**Pixel coordinate grounding data**.
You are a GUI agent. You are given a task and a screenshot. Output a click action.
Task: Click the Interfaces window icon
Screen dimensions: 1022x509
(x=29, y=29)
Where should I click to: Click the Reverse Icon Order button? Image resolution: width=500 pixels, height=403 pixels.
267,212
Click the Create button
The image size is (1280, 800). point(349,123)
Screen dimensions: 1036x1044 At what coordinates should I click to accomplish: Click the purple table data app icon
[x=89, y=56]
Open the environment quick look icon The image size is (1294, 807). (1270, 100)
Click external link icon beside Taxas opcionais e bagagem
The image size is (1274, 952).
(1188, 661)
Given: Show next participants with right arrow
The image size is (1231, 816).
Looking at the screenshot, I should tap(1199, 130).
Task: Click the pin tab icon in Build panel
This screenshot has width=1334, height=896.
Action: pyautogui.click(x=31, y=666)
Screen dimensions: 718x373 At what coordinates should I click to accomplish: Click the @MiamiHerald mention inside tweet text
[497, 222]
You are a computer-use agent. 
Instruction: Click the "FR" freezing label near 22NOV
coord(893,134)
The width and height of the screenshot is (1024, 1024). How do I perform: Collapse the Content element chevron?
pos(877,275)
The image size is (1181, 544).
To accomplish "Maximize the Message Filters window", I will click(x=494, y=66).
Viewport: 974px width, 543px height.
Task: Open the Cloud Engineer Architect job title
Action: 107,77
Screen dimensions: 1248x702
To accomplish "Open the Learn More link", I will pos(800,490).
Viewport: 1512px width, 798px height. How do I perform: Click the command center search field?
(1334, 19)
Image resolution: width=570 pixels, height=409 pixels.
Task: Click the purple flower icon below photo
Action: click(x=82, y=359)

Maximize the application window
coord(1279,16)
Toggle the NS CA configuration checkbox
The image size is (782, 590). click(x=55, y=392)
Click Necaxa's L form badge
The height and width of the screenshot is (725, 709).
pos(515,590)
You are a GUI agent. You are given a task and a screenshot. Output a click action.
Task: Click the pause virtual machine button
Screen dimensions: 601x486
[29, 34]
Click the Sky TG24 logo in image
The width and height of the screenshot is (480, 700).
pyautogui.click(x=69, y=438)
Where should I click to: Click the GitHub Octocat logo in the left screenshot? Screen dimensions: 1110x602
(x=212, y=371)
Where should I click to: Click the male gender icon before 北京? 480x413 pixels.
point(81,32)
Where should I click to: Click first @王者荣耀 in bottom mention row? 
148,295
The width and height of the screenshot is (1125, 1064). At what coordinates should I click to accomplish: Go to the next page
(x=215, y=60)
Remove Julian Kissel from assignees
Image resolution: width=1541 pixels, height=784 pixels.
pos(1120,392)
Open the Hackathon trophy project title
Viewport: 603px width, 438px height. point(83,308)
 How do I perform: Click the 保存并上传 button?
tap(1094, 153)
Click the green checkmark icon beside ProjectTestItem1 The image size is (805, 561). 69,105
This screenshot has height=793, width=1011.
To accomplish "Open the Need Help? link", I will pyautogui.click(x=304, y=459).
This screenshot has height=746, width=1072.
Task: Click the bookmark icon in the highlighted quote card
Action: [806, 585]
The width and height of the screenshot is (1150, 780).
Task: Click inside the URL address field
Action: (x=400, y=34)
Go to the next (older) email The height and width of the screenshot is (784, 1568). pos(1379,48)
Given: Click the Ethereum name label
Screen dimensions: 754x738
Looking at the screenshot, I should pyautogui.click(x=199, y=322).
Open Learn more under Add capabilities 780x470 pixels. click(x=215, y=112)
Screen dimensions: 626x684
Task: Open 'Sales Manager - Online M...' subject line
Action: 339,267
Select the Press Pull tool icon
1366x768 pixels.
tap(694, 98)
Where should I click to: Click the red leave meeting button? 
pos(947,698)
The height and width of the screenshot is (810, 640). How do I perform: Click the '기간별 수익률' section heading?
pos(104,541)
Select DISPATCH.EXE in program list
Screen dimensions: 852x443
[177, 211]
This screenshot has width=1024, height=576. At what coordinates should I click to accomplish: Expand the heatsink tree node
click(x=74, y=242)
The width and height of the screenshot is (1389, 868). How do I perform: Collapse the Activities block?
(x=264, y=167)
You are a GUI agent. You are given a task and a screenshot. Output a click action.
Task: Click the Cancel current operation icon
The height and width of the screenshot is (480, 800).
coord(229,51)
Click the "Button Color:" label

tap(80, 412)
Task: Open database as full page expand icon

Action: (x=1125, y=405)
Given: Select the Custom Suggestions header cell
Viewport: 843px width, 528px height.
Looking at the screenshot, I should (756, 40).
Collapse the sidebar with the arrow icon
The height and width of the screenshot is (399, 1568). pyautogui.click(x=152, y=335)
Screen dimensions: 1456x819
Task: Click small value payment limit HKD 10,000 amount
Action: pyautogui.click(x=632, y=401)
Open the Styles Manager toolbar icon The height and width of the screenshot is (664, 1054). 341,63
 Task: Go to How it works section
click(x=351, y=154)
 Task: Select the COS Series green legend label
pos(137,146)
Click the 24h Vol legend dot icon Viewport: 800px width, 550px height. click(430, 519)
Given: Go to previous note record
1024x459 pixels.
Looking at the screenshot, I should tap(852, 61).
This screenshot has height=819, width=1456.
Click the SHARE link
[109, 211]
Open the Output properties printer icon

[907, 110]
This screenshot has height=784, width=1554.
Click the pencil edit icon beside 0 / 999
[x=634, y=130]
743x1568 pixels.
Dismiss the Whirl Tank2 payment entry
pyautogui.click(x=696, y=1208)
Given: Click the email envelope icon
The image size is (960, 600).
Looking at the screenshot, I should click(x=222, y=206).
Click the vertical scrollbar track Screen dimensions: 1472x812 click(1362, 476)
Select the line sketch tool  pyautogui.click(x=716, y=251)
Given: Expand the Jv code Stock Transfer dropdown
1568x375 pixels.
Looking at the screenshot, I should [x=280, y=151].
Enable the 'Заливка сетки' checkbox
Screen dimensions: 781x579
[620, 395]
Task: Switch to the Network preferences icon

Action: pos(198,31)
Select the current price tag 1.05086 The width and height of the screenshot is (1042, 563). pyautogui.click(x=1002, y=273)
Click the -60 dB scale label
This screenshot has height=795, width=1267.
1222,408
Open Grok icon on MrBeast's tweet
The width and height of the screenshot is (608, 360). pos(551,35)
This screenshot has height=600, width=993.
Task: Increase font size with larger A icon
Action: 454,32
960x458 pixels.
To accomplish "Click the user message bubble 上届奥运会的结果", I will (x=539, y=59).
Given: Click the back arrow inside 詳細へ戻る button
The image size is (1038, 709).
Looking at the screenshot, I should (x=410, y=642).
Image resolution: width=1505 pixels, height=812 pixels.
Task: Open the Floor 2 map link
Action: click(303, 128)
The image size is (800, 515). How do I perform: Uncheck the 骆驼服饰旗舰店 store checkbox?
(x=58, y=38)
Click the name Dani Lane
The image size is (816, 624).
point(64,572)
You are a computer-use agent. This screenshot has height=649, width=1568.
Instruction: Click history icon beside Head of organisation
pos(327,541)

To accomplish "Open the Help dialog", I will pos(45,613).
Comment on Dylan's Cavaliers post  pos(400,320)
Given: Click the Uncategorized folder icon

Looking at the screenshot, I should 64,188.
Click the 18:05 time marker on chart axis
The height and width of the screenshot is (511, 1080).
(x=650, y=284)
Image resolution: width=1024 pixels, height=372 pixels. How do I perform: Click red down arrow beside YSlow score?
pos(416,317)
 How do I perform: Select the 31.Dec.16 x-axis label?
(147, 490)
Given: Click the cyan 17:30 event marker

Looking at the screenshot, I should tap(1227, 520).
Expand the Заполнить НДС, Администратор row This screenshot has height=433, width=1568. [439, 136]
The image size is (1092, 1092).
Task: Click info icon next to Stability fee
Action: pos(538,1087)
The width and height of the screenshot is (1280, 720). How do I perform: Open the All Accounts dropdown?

**Your instructions**.
Line by line, restate the data exactly.

**Output for this exercise**.
You are a GUI agent. You are given a task and a screenshot. Output a click action.
Task: Click the Interfaces window icon
Screen dimensions: 1022x509
(x=29, y=29)
Where should I click to: Click the Reverse Icon Order button? Image resolution: width=500 pixels, height=403 pixels.
267,212
Click the Create button
The image size is (1280, 800). point(349,123)
Screen dimensions: 1036x1044 At what coordinates should I click to accomplish: Click the purple table data app icon
[x=89, y=56]
Open the environment quick look icon The image size is (1294, 807). (1270, 100)
Click external link icon beside Taxas opcionais e bagagem
The image size is (1274, 952).
(1188, 661)
Given: Show next participants with right arrow
The image size is (1231, 816).
Looking at the screenshot, I should tap(1199, 130).
Task: Click the pin tab icon in Build panel
This screenshot has width=1334, height=896.
Action: pyautogui.click(x=31, y=666)
Screen dimensions: 718x373 At what coordinates should I click to accomplish: Click the @MiamiHerald mention inside tweet text
[497, 222]
You are a computer-use agent. 
Instruction: Click the "FR" freezing label near 22NOV
coord(893,134)
The width and height of the screenshot is (1024, 1024). How do I perform: Collapse the Content element chevron?
pos(877,275)
The image size is (1181, 544).
To accomplish "Maximize the Message Filters window", I will click(x=494, y=66).
Viewport: 974px width, 543px height.
Task: Open the Cloud Engineer Architect job title
Action: 107,77
Screen dimensions: 1248x702
To accomplish "Open the Learn More link", I will pos(800,490).
Viewport: 1512px width, 798px height. How do I perform: Click the command center search field?
(1334, 19)
Image resolution: width=570 pixels, height=409 pixels.
Task: Click the purple flower icon below photo
Action: click(x=82, y=359)

Maximize the application window
coord(1279,16)
Toggle the NS CA configuration checkbox
The image size is (782, 590). click(x=55, y=392)
Click Necaxa's L form badge
The height and width of the screenshot is (725, 709).
pos(515,590)
You are a GUI agent. You are given a task and a screenshot. Output a click action.
Task: Click the pause virtual machine button
Screen dimensions: 601x486
[29, 34]
Click the Sky TG24 logo in image
The width and height of the screenshot is (480, 700).
pyautogui.click(x=69, y=438)
Where should I click to: Click the GitHub Octocat logo in the left screenshot? Screen dimensions: 1110x602
(x=212, y=371)
Where should I click to: Click the male gender icon before 北京? 480x413 pixels.
point(81,32)
Where should I click to: Click first @王者荣耀 in bottom mention row? 
148,295
The width and height of the screenshot is (1125, 1064). At what coordinates should I click to accomplish: Go to the next page
(x=215, y=60)
Remove Julian Kissel from assignees
Image resolution: width=1541 pixels, height=784 pixels.
pos(1120,392)
Open the Hackathon trophy project title
Viewport: 603px width, 438px height. point(83,308)
 How do I perform: Click the 保存并上传 button?
tap(1094, 153)
Click the green checkmark icon beside ProjectTestItem1 The image size is (805, 561). 69,105
This screenshot has height=793, width=1011.
To accomplish "Open the Need Help? link", I will pyautogui.click(x=304, y=459).
This screenshot has height=746, width=1072.
Task: Click the bookmark icon in the highlighted quote card
Action: [806, 585]
The width and height of the screenshot is (1150, 780).
Task: Click inside the URL address field
Action: (x=400, y=34)
Go to the next (older) email The height and width of the screenshot is (784, 1568). pos(1379,48)
Given: Click the Ethereum name label
Screen dimensions: 754x738
Looking at the screenshot, I should pyautogui.click(x=199, y=322).
Open Learn more under Add capabilities 780x470 pixels. click(x=215, y=112)
Screen dimensions: 626x684
Task: Open 'Sales Manager - Online M...' subject line
Action: 339,267
Select the Press Pull tool icon
1366x768 pixels.
tap(694, 98)
Where should I click to: Click the red leave meeting button? 
pos(947,698)
The height and width of the screenshot is (810, 640). How do I perform: Click the '기간별 수익률' section heading?
pos(104,541)
Select DISPATCH.EXE in program list
Screen dimensions: 852x443
[177, 211]
This screenshot has width=1024, height=576. At what coordinates should I click to accomplish: Expand the heatsink tree node
click(x=74, y=242)
The width and height of the screenshot is (1389, 868). How do I perform: Collapse the Activities block?
(x=264, y=167)
You are a GUI agent. You are given a task and a screenshot. Output a click action.
Task: Click the Cancel current operation icon
The height and width of the screenshot is (480, 800).
coord(229,51)
Click the "Button Color:" label

tap(80, 412)
Task: Open database as full page expand icon

Action: (x=1125, y=405)
Given: Select the Custom Suggestions header cell
Viewport: 843px width, 528px height.
Looking at the screenshot, I should (756, 40).
Collapse the sidebar with the arrow icon
The height and width of the screenshot is (399, 1568). pyautogui.click(x=152, y=335)
Screen dimensions: 1456x819
Task: Click small value payment limit HKD 10,000 amount
Action: pyautogui.click(x=632, y=401)
Open the Styles Manager toolbar icon The height and width of the screenshot is (664, 1054). 341,63
 Task: Go to How it works section
click(x=351, y=154)
 Task: Select the COS Series green legend label
pos(137,146)
Click the 24h Vol legend dot icon Viewport: 800px width, 550px height. click(430, 519)
Given: Go to previous note record
1024x459 pixels.
Looking at the screenshot, I should tap(852, 61).
This screenshot has height=819, width=1456.
Click the SHARE link
[109, 211]
Open the Output properties printer icon

[907, 110]
This screenshot has height=784, width=1554.
Click the pencil edit icon beside 0 / 999
[x=634, y=130]
743x1568 pixels.
Dismiss the Whirl Tank2 payment entry
pyautogui.click(x=696, y=1208)
Given: Click the email envelope icon
The image size is (960, 600).
Looking at the screenshot, I should click(x=222, y=206).
Click the vertical scrollbar track Screen dimensions: 1472x812 click(1362, 476)
Select the line sketch tool  pyautogui.click(x=716, y=251)
Given: Expand the Jv code Stock Transfer dropdown
1568x375 pixels.
Looking at the screenshot, I should [x=280, y=151].
Enable the 'Заливка сетки' checkbox
Screen dimensions: 781x579
[620, 395]
Task: Switch to the Network preferences icon

Action: pos(198,31)
Select the current price tag 1.05086 The width and height of the screenshot is (1042, 563). pyautogui.click(x=1002, y=273)
Click the -60 dB scale label
This screenshot has height=795, width=1267.
1222,408
Open Grok icon on MrBeast's tweet
The width and height of the screenshot is (608, 360). pos(551,35)
This screenshot has height=600, width=993.
Task: Increase font size with larger A icon
Action: 454,32
960x458 pixels.
To accomplish "Click the user message bubble 上届奥运会的结果", I will (x=539, y=59).
Given: Click the back arrow inside 詳細へ戻る button
The image size is (1038, 709).
Looking at the screenshot, I should (x=410, y=642).
Image resolution: width=1505 pixels, height=812 pixels.
Task: Open the Floor 2 map link
Action: click(303, 128)
The image size is (800, 515). How do I perform: Uncheck the 骆驼服饰旗舰店 store checkbox?
(x=58, y=38)
Click the name Dani Lane
The image size is (816, 624).
point(64,572)
You are a computer-use agent. This screenshot has height=649, width=1568.
Instruction: Click history icon beside Head of organisation
pos(327,541)

To accomplish "Open the Help dialog", I will pos(45,613).
Comment on Dylan's Cavaliers post  pos(400,320)
Given: Click the Uncategorized folder icon

Looking at the screenshot, I should 64,188.
Click the 18:05 time marker on chart axis
The height and width of the screenshot is (511, 1080).
(x=650, y=284)
Image resolution: width=1024 pixels, height=372 pixels. How do I perform: Click red down arrow beside YSlow score?
pos(416,317)
 How do I perform: Select the 31.Dec.16 x-axis label?
(147, 490)
Given: Click the cyan 17:30 event marker

Looking at the screenshot, I should tap(1227, 520).
Expand the Заполнить НДС, Администратор row This screenshot has height=433, width=1568. [439, 136]
The image size is (1092, 1092).
Task: Click info icon next to Stability fee
Action: pos(538,1087)
The width and height of the screenshot is (1280, 720). How do I perform: Open the All Accounts dropdown?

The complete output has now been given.